L'intérêt de cette nouvelle solution réside, également, dans la faculté offerte au cocontractant de l'administration d'assortir sa demande d'annulation d'un référé suspension de l'article L. 521-1 du Code de justice administrative (N° Lexbase : L3057ALS). A vrai dire, la possibilité donnée au cocontractant de l'administration de demander au juge du contrat d'ordonner la poursuite des relations contractuelles n'aurait pas eu grande signification en pratique s'il n'avait pu assortir sa demande d'un référé-suspension. En effet, faute d'intervention rapide de juge du contrat, l'administration aurait toujours pu s'organiser pour faire obstacle à la reprise des relations contractuelles, soit, par exemple, en reprenant le service public en régie, soit en en confiant la gestion à un autre délégataire. Il lui aurait suffi de créer les conditions plaçant le juge du contrat dans l'impossibilité d'ordonner la reprise des relations contractuelles. Il faut donc se féliciter de cette solution qui, sur le strict plan juridique, n'allait pourtant pas de soi, puisque le premier alinéa de l'article L. 521-1 du Code de justice administrative dispose que la suspension de l'exécution d'une décision administrative ne peut être demandée qu'à l'occasion d'une "requête en annulation ou en réformation". Comme il l'avait fait en 2007 dans le cadre du recours "Tropic" (11), le Conseil d'Etat a fait, en l'espèce, un certain effort de lecture pour permettre au cocontractant d'obtenir, à titre provisoire, une reprise des relations contractuelles.
Le renouvellement de l'office du juge du contrat opéré à partir de 2007, approfondi en 2009, et confirmé encore tout récemment dans la décision du 21 mars 2011 étudiée précédemment, ne s'est pas traduit par une simplification du contentieux des contrats administratifs. Or, l'empilement des voies de recours n'est pas sans poser de redoutables difficultés. Parmi celles-ci, figure, en bonne place, la question centrale de l'articulation entre ces différents recours, spécialement entre le recours pour excès de pouvoir, le recours devant le juge de l'injonction, et le recours devant le juge du contrat. En effet, la jurisprudence "Tropic" n'a nullement remis en cause la théorie des actes détachables qui permet aux tiers "ordinaires" (12) (c'est-à-dire ceux ne possédant pas la qualité de concurrent évincé, et qui ne sont donc pas susceptibles d'exercer un recours en contestation de validité du contrat) de demander au juge de l'excès de pouvoir de se prononcer sur la légalité des actes administratifs détachables du contrat (13). La théorie des actes détachables demeure la seule solution envisageable pour les tiers n'ayant pas la qualité de concurrent évincé, mais aussi pour ceux qui ont cette qualité mais qui ne peuvent bénéficier d'un accès au juge du contrat au titre du recours "Tropic", le processus de conclusion du contrat qu'ils contestent ayant été engagé avant le 16 juillet 2007. Elle permet aux tiers de contester la légalité d'un acte détachable et d'assortir leur recours d'une demande d'injonction visant à ce qu'il soit fait obligation aux parties de tirer les conséquences de l'annulation prononcée, soit directement, soit en s'adressant au juge du contrat.
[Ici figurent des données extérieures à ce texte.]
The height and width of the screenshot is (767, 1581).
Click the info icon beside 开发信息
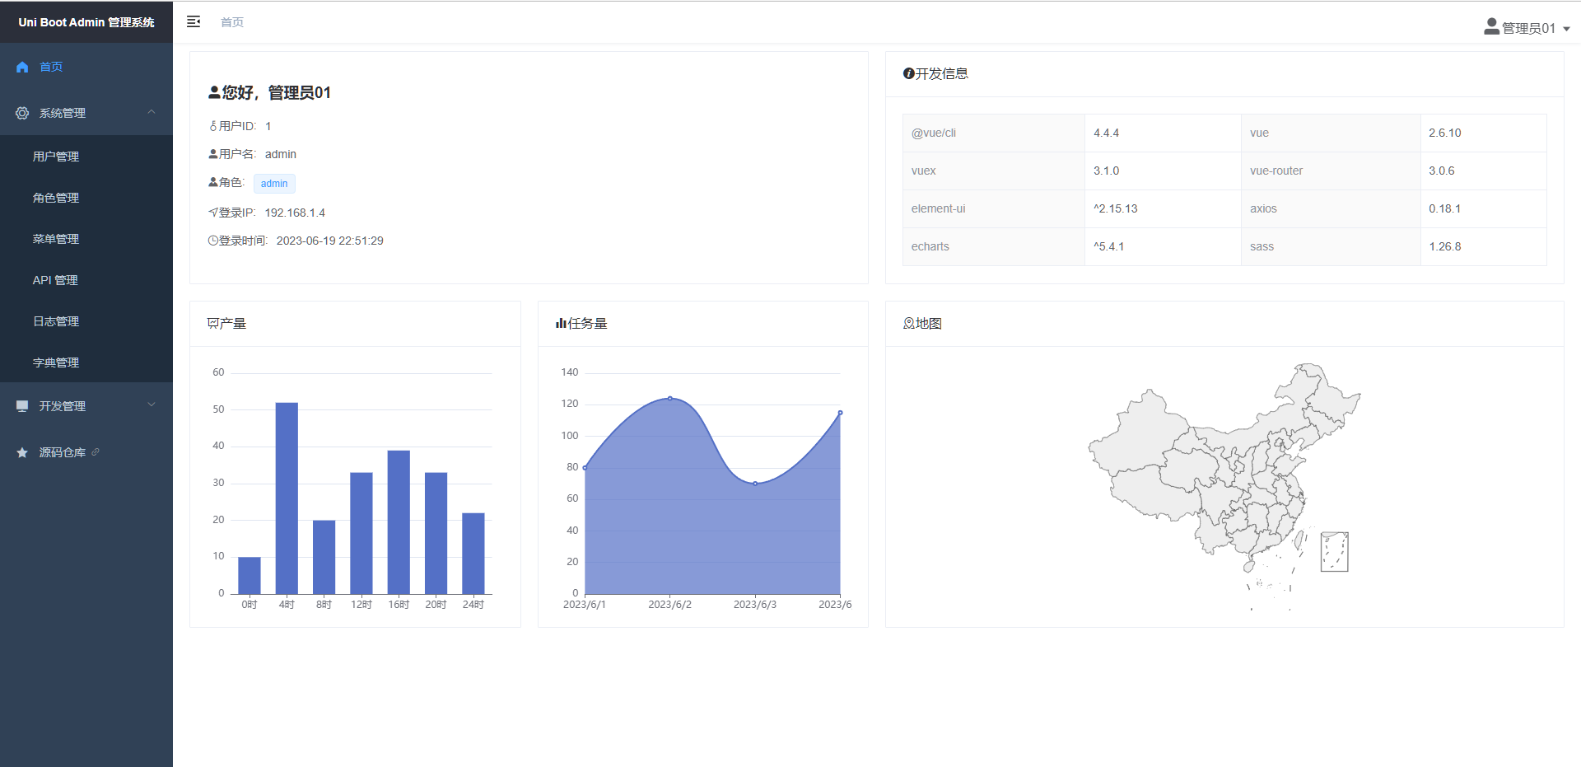coord(908,73)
Cette solution, issue d'un arrêt du 7 octobre 1994 (14), a été réaffirmée et aménagée en 2003 (15), par un arrêt qui a précisé que "l'annulation d'un acte détachable d'un contrat n'implique pas nécessairement la nullité dudit contrat [...] il appartient au juge de l'exécution, saisi d'une demande d'un tiers, d'enjoindre à une partie au contrat de saisir le juge compétent afin d'en constater la nullité, de prendre en compte la nature de l'acte annulé, ainsi que le vice dont il est entaché, et de vérifier que la nullité du contrat ne portera pas, si elle est constatée, une atteinte excessive à l'intérêt général". De ce considérant de principe, il ressort clairement que le juge de l'injonction n'est pas un simple relai entre le juge de l'excès de pouvoir et le juge du contrat mais qu'il lui revient, au contraire, de filtrer les annulations prononcées par le juge de l'excès de pouvoir qui méritent de se poursuivre par une saisine du juge du contrat. Cette solution se comprend aisément. Elle présente l'avantage pratique indéniable de purger certains contentieux en évitant une saisine inutile du juge du contrat, soit parce que l'acte annulé n'était pas essentiel, soit parce que le vice de légalité n'était pas décisif, soit parce que l'intérêt général s'y oppose.
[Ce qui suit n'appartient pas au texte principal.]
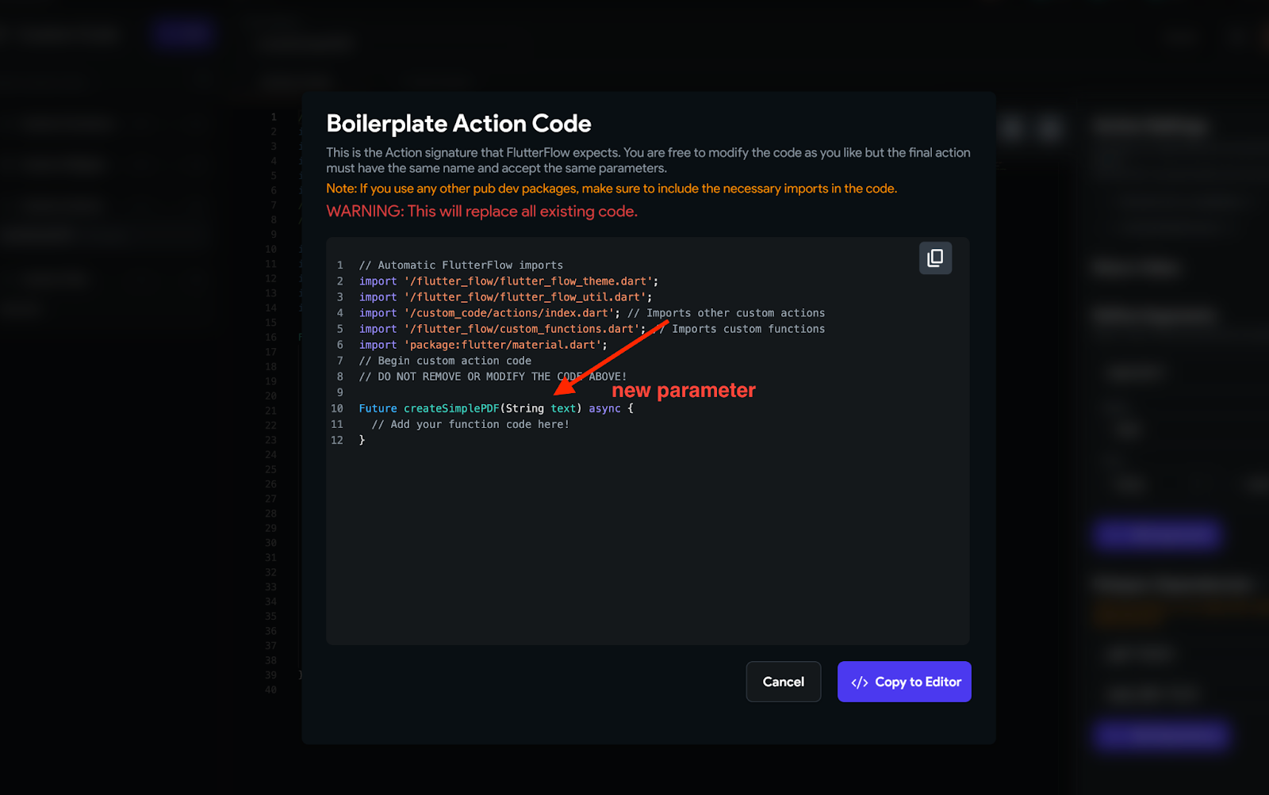Viewport: 1269px width, 795px height.
Task: Click the code brackets icon on Copy to Editor
Action: [x=859, y=682]
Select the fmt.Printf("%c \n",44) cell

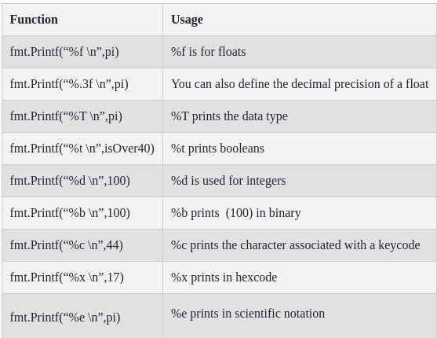[x=82, y=245]
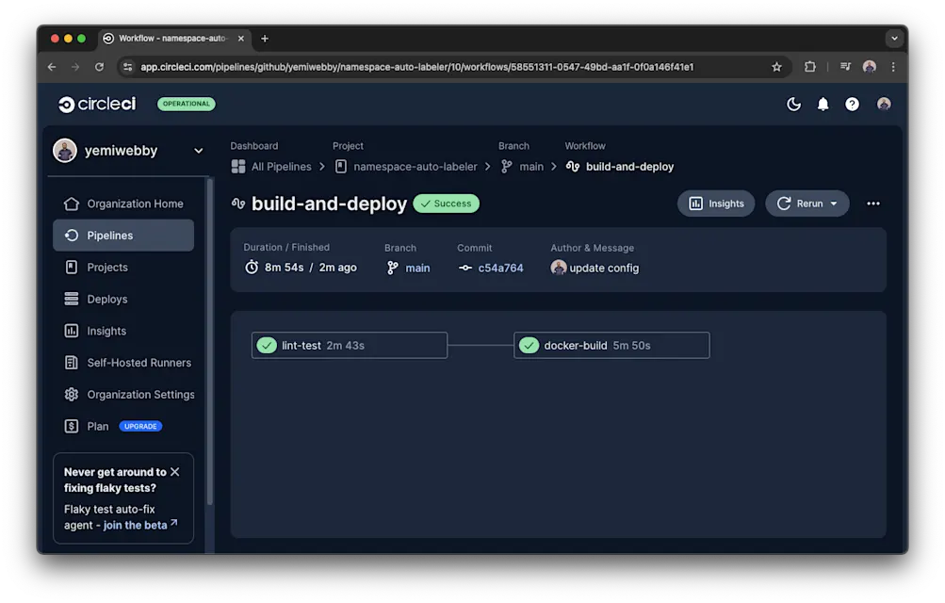
Task: Expand the yemiwebby organization selector
Action: pyautogui.click(x=198, y=150)
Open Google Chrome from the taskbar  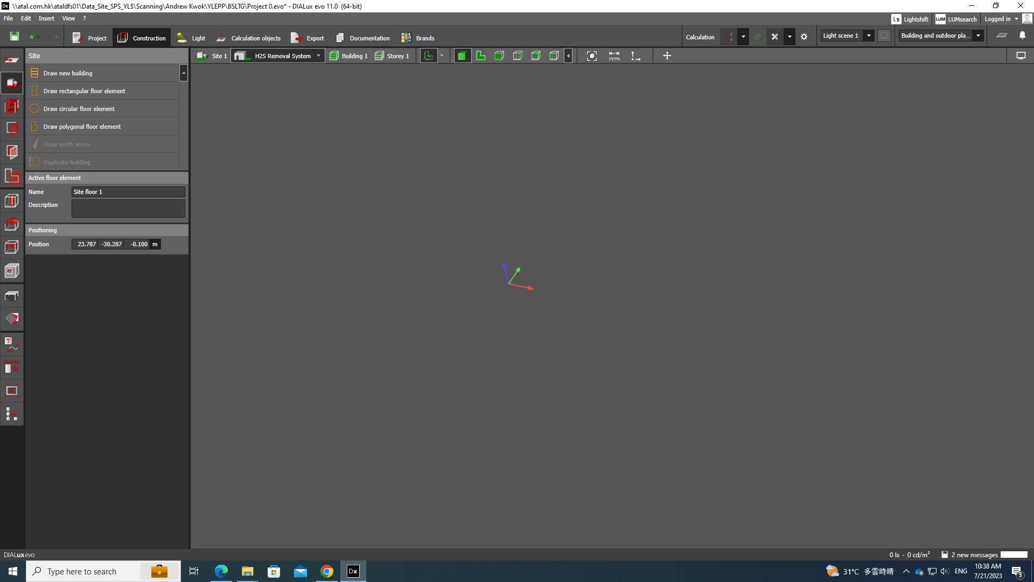click(327, 571)
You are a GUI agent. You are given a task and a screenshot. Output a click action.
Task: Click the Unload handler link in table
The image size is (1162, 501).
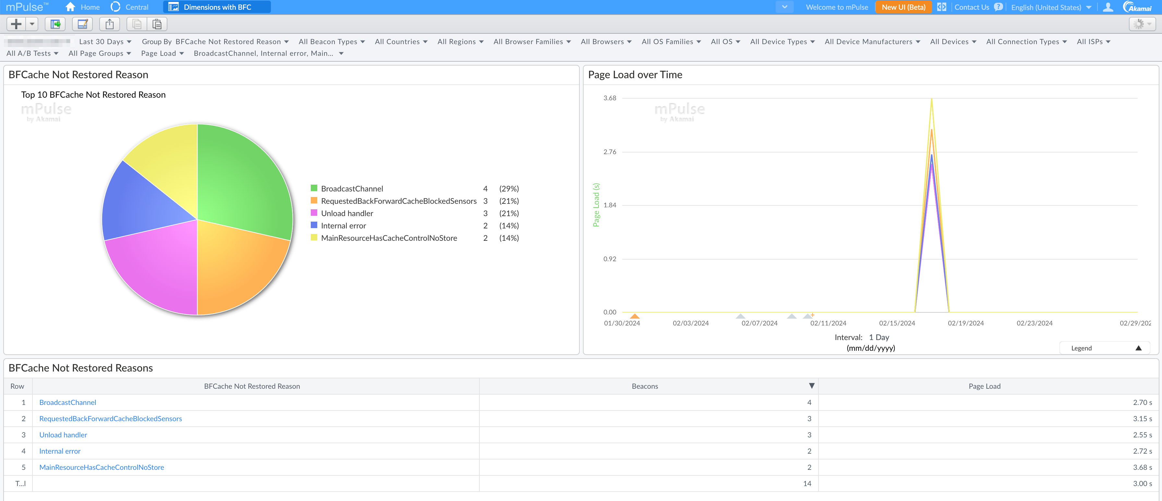(63, 435)

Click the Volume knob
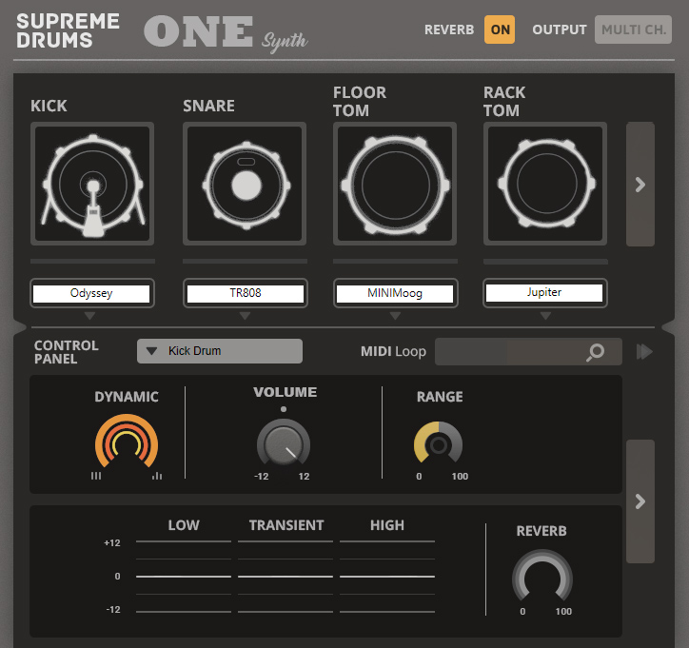coord(283,444)
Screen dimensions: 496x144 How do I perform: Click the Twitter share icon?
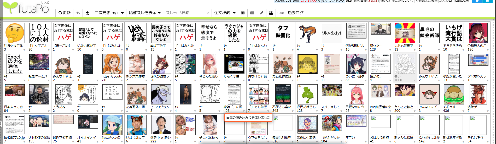(x=477, y=1)
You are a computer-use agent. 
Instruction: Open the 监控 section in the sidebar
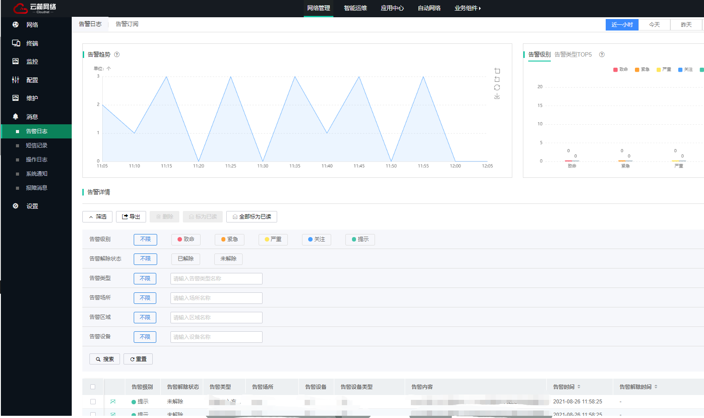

Il reste que cette solution pose problème car elle revient à faire juger la même question (quelles conséquences faut-il tirer de l'annulation d'un acte détachable ?) par deux juges distincts. Elle l'est d'autant plus que, si le juge de l'exécution peut enjoindre aux parties de saisir le juge du contrat afin qu'il en prononce l'annulation (le concept de nullité étant à bannir depuis l'intervention de l'arrêt "Commune de Béziers" du 28 décembre 2009), c'est au juge du contrat, et à lui seul, qu'appartient ce pouvoir. Et comme le Conseil d'Etat l'a relevé dans un arrêt du 9 avril 2010 (16), "il appartient, en principe, au juge du contrat d'apprécier, en fonction de la nature du vice ayant conduit à l'annulation de l'acte détachable du contrat et de son éventuelle régularisation, les conséquences de cette annulation sur la continuité ou la validité du contrat". Cependant, cet arrêt a, également, posé une limite importante au pouvoir d'appréciation du juge du contrat puisqu'il a considéré que, lorsque le juge de l'injonction décide d'utiliser l'intégralité de ses pouvoirs en ordonnant aux parties de saisir le juge du contrat d'une action en annulation, le juge du contrat est, alors, lié par l'appréciation portée avant lui par le juge de l'exécution. Dans cette hypothèse particulière, le juge du contrat n'est, alors, plus que le "juge du constat", selon la formule employée par M. Nicolas Boulouis dans ses conclusions (17).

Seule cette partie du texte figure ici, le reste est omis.